[Exercise requirements]:
Word for word, repeat each of the records below.

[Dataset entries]
--------------------------------------------------
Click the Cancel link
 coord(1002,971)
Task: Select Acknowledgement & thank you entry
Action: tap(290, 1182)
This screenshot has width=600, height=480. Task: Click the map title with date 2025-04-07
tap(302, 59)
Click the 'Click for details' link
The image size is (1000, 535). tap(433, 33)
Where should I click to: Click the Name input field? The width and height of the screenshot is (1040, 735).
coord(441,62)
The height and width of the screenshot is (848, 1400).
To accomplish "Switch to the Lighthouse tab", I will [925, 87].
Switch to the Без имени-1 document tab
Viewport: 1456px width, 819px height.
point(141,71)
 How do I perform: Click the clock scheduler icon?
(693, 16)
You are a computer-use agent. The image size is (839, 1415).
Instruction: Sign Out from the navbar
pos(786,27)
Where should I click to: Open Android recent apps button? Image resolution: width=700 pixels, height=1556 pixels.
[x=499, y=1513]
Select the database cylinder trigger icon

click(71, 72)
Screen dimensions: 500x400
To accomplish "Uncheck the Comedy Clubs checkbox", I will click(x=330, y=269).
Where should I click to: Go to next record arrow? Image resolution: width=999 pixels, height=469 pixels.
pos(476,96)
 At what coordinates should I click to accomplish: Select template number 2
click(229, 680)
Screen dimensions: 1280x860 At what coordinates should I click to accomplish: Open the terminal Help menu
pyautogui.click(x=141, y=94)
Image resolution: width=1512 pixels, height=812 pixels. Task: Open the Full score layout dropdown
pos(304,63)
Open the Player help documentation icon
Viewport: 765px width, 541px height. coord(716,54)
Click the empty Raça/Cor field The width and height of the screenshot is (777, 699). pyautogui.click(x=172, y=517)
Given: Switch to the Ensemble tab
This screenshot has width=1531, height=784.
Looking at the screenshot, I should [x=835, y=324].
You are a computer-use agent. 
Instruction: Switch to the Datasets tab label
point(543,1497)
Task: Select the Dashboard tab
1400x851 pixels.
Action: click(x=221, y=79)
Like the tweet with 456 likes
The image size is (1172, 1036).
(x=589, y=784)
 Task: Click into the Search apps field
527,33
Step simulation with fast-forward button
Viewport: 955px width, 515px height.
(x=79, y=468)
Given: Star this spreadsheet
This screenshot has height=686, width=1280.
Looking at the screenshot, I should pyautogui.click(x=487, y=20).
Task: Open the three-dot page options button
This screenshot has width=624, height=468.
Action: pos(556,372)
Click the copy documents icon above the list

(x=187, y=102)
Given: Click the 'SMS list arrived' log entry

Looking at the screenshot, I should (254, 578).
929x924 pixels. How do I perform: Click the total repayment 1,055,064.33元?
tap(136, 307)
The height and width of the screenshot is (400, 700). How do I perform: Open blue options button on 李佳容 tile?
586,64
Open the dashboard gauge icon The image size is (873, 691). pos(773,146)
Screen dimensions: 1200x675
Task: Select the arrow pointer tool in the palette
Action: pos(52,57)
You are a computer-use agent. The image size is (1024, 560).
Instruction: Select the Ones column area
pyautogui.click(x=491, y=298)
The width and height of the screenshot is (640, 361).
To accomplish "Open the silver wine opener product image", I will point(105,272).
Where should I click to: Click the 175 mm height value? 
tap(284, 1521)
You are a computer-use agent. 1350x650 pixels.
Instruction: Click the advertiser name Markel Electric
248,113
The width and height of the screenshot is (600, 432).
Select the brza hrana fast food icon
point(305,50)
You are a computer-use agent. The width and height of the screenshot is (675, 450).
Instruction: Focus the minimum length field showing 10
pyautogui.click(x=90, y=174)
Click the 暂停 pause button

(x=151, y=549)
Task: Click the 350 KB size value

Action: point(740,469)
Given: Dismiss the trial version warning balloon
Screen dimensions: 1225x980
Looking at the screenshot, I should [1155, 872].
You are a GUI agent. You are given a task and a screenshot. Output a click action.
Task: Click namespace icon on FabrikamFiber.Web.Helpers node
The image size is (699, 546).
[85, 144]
--------------------------------------------------
[Exercise result]:
Click the Cancel link
 coord(1002,971)
Task: Select Acknowledgement & thank you entry
Action: tap(290, 1182)
This screenshot has width=600, height=480. Task: Click the map title with date 2025-04-07
tap(302, 59)
Click the 'Click for details' link
The image size is (1000, 535). tap(433, 33)
Where should I click to: Click the Name input field? The width and height of the screenshot is (1040, 735).
coord(441,62)
The height and width of the screenshot is (848, 1400).
To accomplish "Switch to the Lighthouse tab", I will [925, 87].
Switch to the Без имени-1 document tab
Viewport: 1456px width, 819px height.
point(141,71)
 How do I perform: Click the clock scheduler icon?
(693, 16)
You are a computer-use agent. The image size is (839, 1415).
Instruction: Sign Out from the navbar
pos(786,27)
Where should I click to: Open Android recent apps button? Image resolution: width=700 pixels, height=1556 pixels.
[x=499, y=1513]
Select the database cylinder trigger icon

click(71, 72)
Screen dimensions: 500x400
To accomplish "Uncheck the Comedy Clubs checkbox", I will click(x=330, y=269).
Where should I click to: Go to next record arrow? Image resolution: width=999 pixels, height=469 pixels.
pos(476,96)
 At what coordinates should I click to accomplish: Select template number 2
click(229, 680)
Screen dimensions: 1280x860 At what coordinates should I click to accomplish: Open the terminal Help menu
pyautogui.click(x=141, y=94)
Image resolution: width=1512 pixels, height=812 pixels. Task: Open the Full score layout dropdown
pos(304,63)
Open the Player help documentation icon
Viewport: 765px width, 541px height. coord(716,54)
Click the empty Raça/Cor field The width and height of the screenshot is (777, 699). pyautogui.click(x=172, y=517)
Given: Switch to the Ensemble tab
This screenshot has width=1531, height=784.
Looking at the screenshot, I should [x=835, y=324].
You are a computer-use agent. 
Instruction: Switch to the Datasets tab label
point(543,1497)
Task: Select the Dashboard tab
1400x851 pixels.
Action: click(x=221, y=79)
Like the tweet with 456 likes
The image size is (1172, 1036).
(x=589, y=784)
 Task: Click into the Search apps field
527,33
Step simulation with fast-forward button
Viewport: 955px width, 515px height.
(x=79, y=468)
Given: Star this spreadsheet
This screenshot has height=686, width=1280.
Looking at the screenshot, I should pyautogui.click(x=487, y=20).
Task: Open the three-dot page options button
This screenshot has width=624, height=468.
Action: pos(556,372)
Click the copy documents icon above the list

(x=187, y=102)
Given: Click the 'SMS list arrived' log entry

Looking at the screenshot, I should (254, 578).
929x924 pixels. How do I perform: Click the total repayment 1,055,064.33元?
tap(136, 307)
The height and width of the screenshot is (400, 700). How do I perform: Open blue options button on 李佳容 tile?
586,64
Open the dashboard gauge icon The image size is (873, 691). pos(773,146)
Screen dimensions: 1200x675
Task: Select the arrow pointer tool in the palette
Action: pos(52,57)
You are a computer-use agent. The image size is (1024, 560).
Instruction: Select the Ones column area
pyautogui.click(x=491, y=298)
The width and height of the screenshot is (640, 361).
To accomplish "Open the silver wine opener product image", I will point(105,272).
Where should I click to: Click the 175 mm height value? 
tap(284, 1521)
You are a computer-use agent. 1350x650 pixels.
Instruction: Click the advertiser name Markel Electric
248,113
The width and height of the screenshot is (600, 432).
Select the brza hrana fast food icon
point(305,50)
You are a computer-use agent. The width and height of the screenshot is (675, 450).
Instruction: Focus the minimum length field showing 10
pyautogui.click(x=90, y=174)
Click the 暂停 pause button

(x=151, y=549)
Task: Click the 350 KB size value

Action: point(740,469)
Given: Dismiss the trial version warning balloon
Screen dimensions: 1225x980
Looking at the screenshot, I should [1155, 872].
You are a GUI agent. You are given a task and a screenshot. Output a click action.
Task: Click namespace icon on FabrikamFiber.Web.Helpers node
The image size is (699, 546).
[85, 144]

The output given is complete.